**** Document excerpt

- Born: January 8, 1886 Berlin, New Hampshire
- Died: April 29, 1966 (aged 80) Berlin, New Hampshire
- Education: University of Pennsylvania
- Known for: Reed–Frost model
- Scientific career
- Fields: Statistics
- Workplaces: Johns Hopkins University
- Doctoral advisor: Oliver Edmunds Glenn
- Doctoral students: Joseph Berkson; Margaret Merrell;

= Lowell Reed =

President of Johns Hopkins University

Lowell Jacob Reed (January 8, 1886 – April 29, 1966) was 7th president of the Johns Hopkins University in Baltimore, Maryland. He was born in Berlin, New Hampshire, the son of Jason Reed, a millwright and farmer, and Louella Coffin Reed.

********
**** Dataset excerpt

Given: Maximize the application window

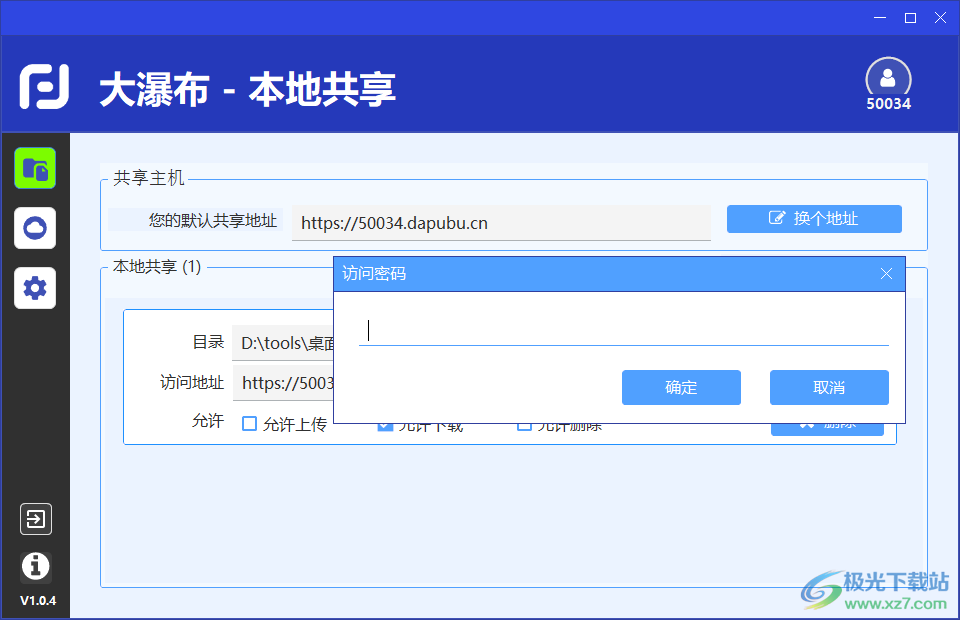Looking at the screenshot, I should 910,17.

********

Aim of the exercise: Name every person, other than Lowell Reed himself, who appears in the Lowell Reed biography.

Reply to the exercise: Oliver Edmunds Glenn, Joseph Berkson, Margaret Merrell, Jason Reed, Louella Coffin Reed